# PROBLEM DESCRIPTION
Nothing outside the lines below from the one containing "The height and" through the one containing "Viewport: 720px width, 1520px height." is to be printed; print those exactly, ends included, and drop the pictures.

=== DATA UNDER STUDY ===

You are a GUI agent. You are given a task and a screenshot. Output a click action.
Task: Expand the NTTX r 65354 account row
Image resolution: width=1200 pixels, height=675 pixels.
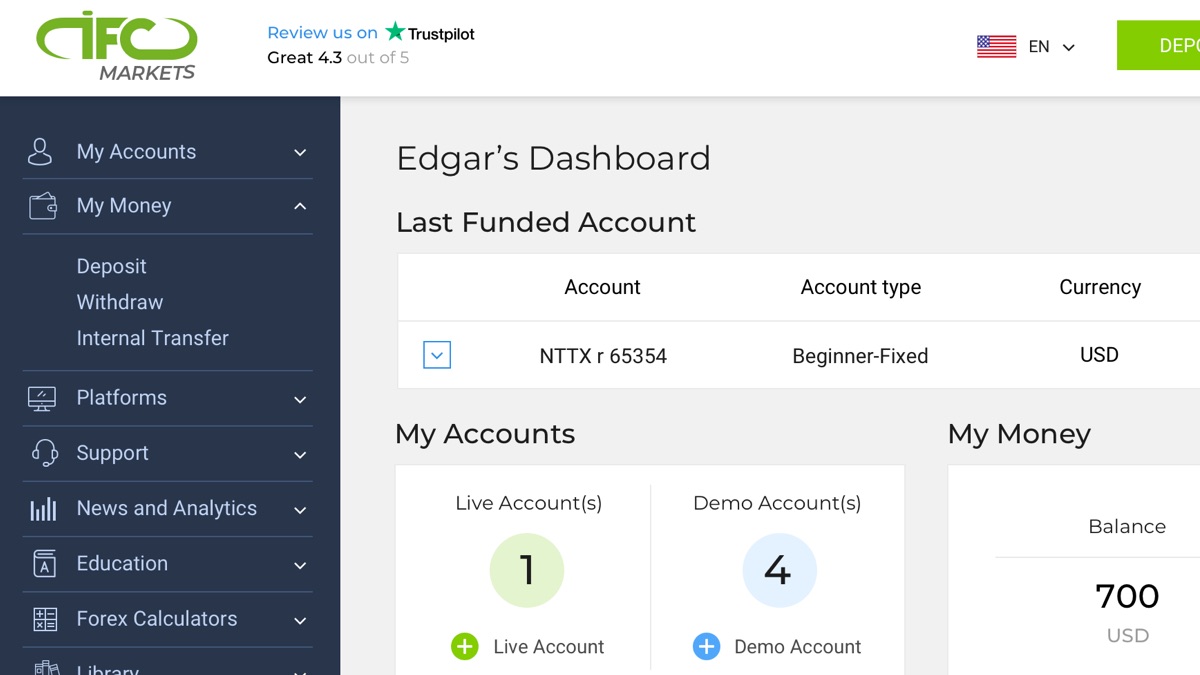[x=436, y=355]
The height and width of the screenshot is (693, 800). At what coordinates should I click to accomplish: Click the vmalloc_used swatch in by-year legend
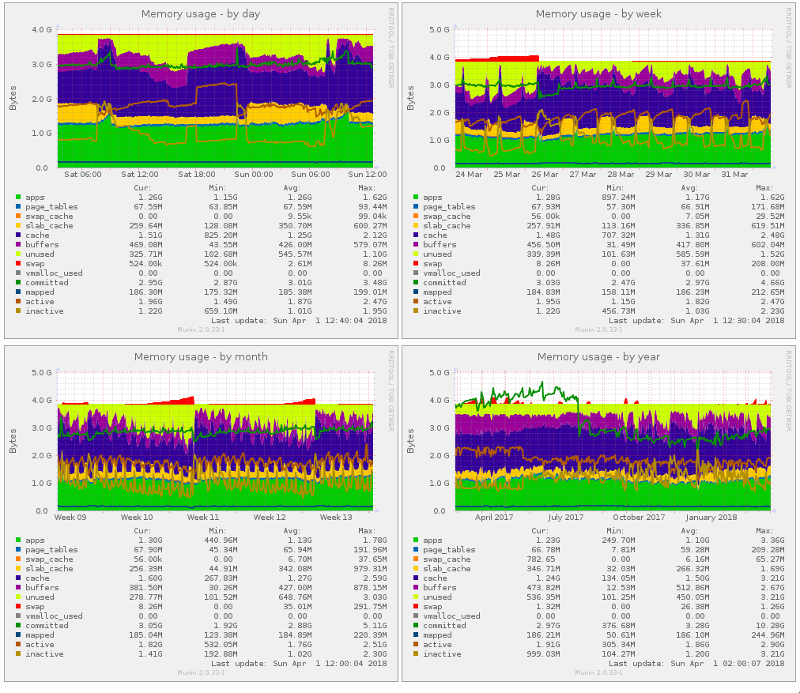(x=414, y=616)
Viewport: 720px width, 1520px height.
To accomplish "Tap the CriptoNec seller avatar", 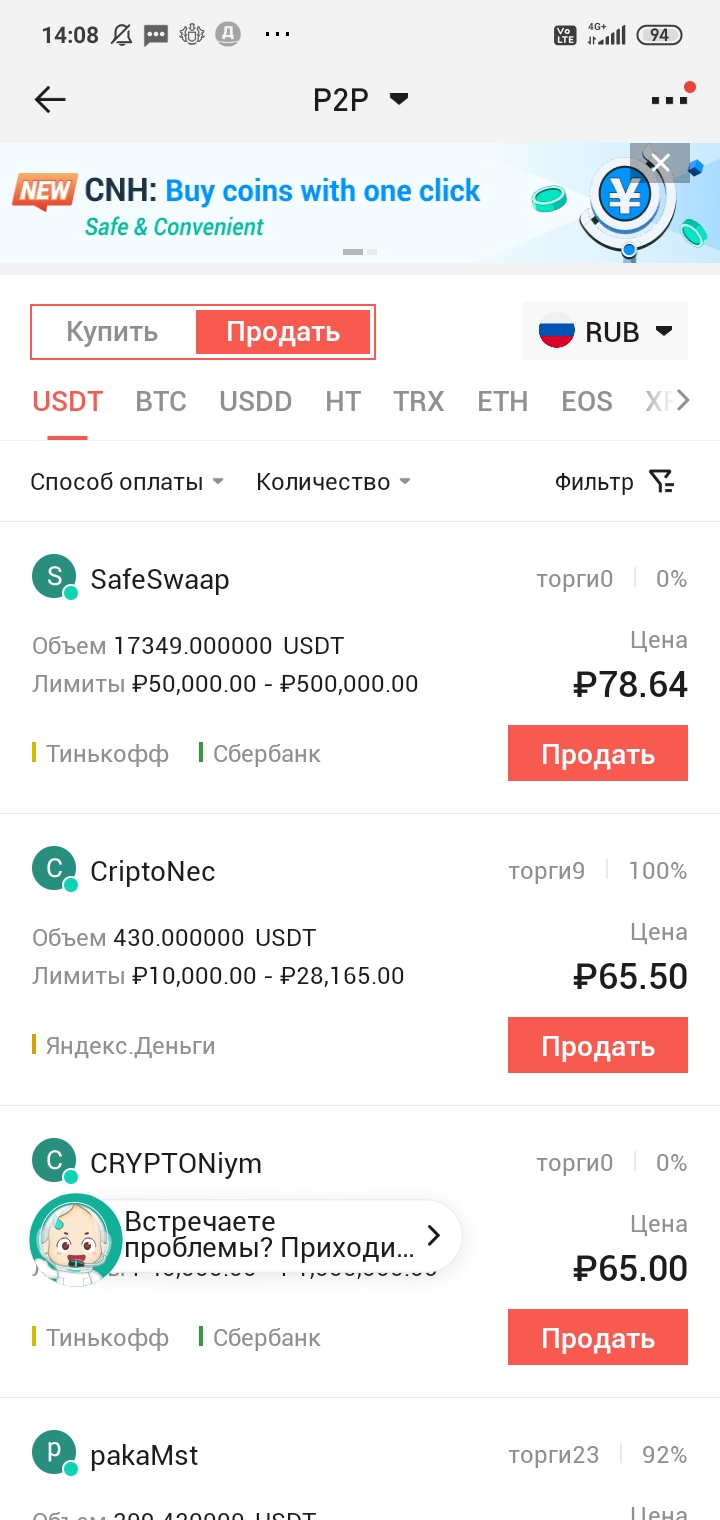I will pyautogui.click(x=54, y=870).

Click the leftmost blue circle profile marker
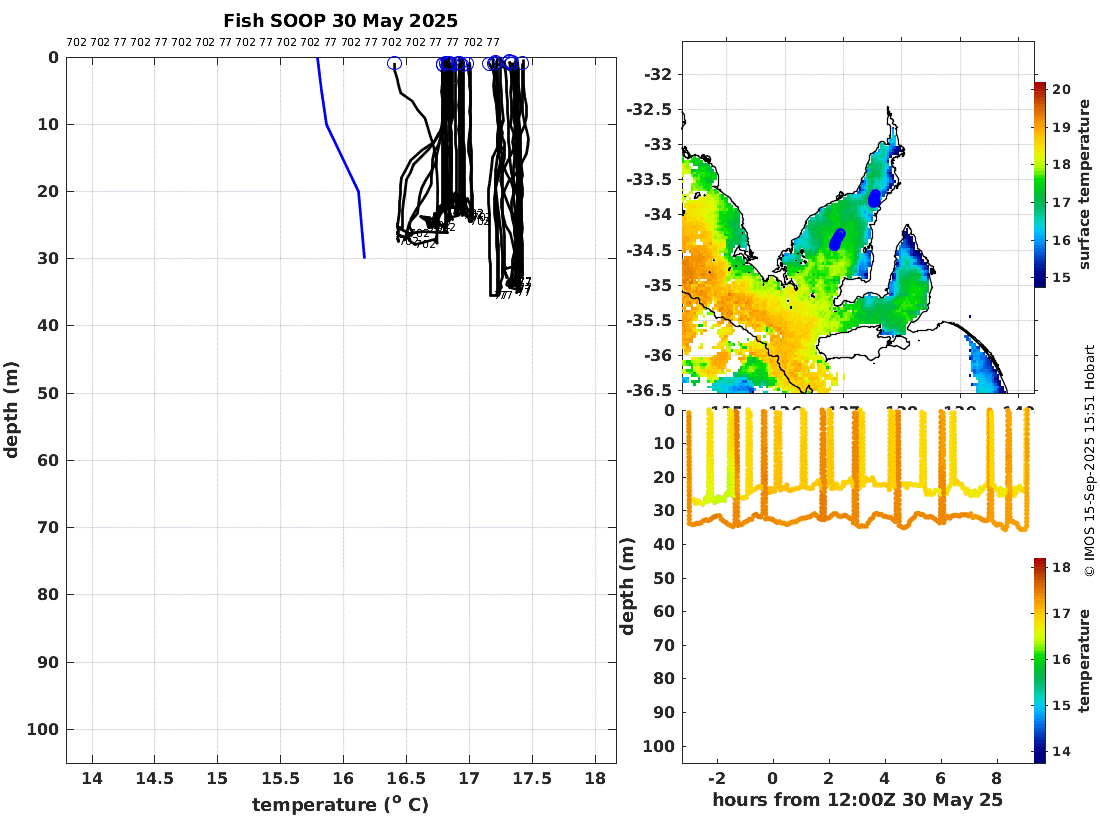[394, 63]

===
=== DATA UNDER STUDY ===

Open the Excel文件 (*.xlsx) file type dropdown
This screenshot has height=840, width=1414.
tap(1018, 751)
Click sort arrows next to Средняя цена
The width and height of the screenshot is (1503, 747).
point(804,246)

===
=== DATA UNDER STUDY ===

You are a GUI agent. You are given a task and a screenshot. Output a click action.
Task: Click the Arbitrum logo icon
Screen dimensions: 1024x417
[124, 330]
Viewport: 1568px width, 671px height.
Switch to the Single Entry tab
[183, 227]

===

# EXERCISE RESULT
The height and width of the screenshot is (693, 800). At what coordinates should I click to accomplish: Click the vmalloc_used swatch in by-year legend
(x=414, y=616)
Viewport: 720px width, 1520px height.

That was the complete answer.